Sin embargo, lo que resulta curioso de esta nueva fijación de la derecha con la indigencia es que resulta difícil detectar la más mínima preocupación por la precaria situación de los sin techo, sino que se centra más bien en la incomodidad y la supuesta amenaza que estos suponen para los ricos.
Y eso me lleva a la guerra de Trump contra California. El intento de eliminar las normas de emisiones del estado tiene un cierto sentido retorcido si tenemos en cuenta las prioridades políticas de Trump. Es evidente que su Gobierno está entregado a la causa de hacer que Estados Unidos vuelva a estar contaminado, y en concreto a asegurarse de que el planeta se cueza lo más rápidamente posible. California es un actor tan importante que realmente puede bloquear una parte de su programa político, como ha demostrado la voluntad de los fabricantes de automóviles de regirse por las normas de emisiones del estado. De ahí el intento de privarle de esa capacidad, independientemente del discurso del pasado sobre los derechos de los estados. No obstante, declarar que los indigentes constituyen una amenaza para el medio ambiente, aparte de ser casi surrealista viniendo de un Gobierno al que en general le encanta la contaminación, resulta completamente absurdo.
¿Qué se puede concluir de esta guerra de Trump contra California?
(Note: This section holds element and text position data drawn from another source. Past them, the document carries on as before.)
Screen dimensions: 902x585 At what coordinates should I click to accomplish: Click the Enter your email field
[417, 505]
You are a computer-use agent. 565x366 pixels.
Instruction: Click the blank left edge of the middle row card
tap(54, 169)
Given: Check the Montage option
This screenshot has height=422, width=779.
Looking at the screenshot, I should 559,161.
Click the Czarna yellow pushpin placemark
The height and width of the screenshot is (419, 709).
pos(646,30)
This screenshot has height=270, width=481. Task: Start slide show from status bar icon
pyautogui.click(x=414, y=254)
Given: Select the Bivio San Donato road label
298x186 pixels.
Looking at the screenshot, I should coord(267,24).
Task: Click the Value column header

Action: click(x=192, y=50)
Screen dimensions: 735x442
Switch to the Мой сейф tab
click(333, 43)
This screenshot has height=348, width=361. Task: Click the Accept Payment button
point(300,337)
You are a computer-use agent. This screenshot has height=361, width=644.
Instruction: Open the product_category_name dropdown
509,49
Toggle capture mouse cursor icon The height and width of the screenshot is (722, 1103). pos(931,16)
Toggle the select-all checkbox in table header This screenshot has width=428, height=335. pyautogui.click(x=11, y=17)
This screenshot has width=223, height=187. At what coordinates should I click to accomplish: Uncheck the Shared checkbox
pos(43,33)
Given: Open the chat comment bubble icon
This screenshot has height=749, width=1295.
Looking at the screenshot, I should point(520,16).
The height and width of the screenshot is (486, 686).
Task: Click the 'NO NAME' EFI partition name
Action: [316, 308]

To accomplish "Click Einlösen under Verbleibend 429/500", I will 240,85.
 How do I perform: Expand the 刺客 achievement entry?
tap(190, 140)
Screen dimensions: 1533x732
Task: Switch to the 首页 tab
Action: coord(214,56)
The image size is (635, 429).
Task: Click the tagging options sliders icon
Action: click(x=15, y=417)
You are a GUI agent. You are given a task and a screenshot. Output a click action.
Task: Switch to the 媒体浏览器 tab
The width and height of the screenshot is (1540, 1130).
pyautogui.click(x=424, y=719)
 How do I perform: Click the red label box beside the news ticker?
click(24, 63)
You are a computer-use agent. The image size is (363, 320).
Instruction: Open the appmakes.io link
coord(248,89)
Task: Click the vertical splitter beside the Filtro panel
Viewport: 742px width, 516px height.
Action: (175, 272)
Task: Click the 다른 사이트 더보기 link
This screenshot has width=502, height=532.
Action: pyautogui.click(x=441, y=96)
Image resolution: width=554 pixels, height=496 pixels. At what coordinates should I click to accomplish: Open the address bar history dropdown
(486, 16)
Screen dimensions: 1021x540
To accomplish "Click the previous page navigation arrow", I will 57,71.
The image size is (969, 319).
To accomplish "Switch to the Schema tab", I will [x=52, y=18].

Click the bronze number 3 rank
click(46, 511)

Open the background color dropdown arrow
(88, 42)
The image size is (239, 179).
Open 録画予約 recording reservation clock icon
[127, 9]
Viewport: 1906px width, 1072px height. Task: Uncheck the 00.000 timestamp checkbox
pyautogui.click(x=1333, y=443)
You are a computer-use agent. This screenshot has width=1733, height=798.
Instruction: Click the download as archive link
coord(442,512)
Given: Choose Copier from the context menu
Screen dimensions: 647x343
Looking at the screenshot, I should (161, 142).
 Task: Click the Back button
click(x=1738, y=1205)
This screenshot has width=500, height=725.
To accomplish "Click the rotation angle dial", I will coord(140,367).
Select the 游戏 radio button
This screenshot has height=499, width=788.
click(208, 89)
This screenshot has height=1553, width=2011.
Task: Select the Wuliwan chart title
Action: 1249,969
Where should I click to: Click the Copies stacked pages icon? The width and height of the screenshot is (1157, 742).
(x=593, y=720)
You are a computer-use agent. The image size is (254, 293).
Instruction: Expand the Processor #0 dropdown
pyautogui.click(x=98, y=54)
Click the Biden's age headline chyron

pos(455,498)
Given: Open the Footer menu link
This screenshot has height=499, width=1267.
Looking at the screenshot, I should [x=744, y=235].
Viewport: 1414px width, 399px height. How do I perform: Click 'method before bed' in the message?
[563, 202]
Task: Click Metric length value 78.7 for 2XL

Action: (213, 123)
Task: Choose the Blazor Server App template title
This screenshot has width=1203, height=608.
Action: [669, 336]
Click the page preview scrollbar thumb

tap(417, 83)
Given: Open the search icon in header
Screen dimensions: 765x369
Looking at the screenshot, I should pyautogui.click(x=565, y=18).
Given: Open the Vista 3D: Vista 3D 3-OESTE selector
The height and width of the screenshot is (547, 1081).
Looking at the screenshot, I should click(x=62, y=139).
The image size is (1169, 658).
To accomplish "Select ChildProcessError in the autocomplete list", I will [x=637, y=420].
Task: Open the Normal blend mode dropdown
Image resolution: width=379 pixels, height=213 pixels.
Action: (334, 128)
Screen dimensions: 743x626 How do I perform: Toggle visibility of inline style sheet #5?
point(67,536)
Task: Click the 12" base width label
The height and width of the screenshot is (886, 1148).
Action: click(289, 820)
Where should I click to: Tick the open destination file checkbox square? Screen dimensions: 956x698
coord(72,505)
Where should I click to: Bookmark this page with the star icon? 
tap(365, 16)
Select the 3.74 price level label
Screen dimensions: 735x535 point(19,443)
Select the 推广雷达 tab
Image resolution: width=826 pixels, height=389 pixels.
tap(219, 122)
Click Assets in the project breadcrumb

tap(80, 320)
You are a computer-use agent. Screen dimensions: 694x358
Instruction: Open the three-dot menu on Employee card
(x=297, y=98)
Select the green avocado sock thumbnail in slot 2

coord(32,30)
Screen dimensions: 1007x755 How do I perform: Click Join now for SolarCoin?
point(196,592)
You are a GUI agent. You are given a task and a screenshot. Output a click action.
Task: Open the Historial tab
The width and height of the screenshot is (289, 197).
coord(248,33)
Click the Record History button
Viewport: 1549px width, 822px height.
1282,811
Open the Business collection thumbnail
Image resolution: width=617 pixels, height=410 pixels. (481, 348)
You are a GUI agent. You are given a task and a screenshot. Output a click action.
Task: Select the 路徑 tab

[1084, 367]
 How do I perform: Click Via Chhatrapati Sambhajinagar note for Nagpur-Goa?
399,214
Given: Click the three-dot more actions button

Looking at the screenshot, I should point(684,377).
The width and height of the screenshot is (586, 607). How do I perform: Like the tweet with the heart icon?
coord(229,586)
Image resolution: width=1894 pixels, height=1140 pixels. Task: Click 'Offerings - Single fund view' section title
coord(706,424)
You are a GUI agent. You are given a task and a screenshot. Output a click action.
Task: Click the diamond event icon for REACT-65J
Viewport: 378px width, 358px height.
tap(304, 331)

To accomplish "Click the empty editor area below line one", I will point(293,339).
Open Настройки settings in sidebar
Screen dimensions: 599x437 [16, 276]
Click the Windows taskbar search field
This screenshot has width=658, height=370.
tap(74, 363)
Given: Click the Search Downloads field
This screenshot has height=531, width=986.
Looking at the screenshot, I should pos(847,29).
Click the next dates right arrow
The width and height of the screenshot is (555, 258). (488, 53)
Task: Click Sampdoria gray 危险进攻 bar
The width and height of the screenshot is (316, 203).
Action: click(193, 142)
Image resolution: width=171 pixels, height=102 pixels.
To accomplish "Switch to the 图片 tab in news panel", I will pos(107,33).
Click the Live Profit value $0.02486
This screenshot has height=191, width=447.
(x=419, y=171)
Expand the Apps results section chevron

En primer lugar, que es un ejemplo más de la inmovilidad intelectual de la derecha moderna, que nunca jamás deja que los datos incómodos modifiquen sus ideas preconcebidas.
Pero lo que resulta más inquietante es que la aparente instrumentalización de la Agencia de Protección del Medio Ambiente es otra prueba más de que Trump —cuyo partido básicamente no cree en la democracia— sigue el manual del autoritario moderno, en el que se corrompe a todas las instituciones y en el que todas las funciones de gobierno se pervierten con el fin de convertirlas en un instrumento para recompensar a los amigos y castigar a los enemigos. Es una fea historia, y además, da miedo.
Paul Krugman es premio Nobel de Economía.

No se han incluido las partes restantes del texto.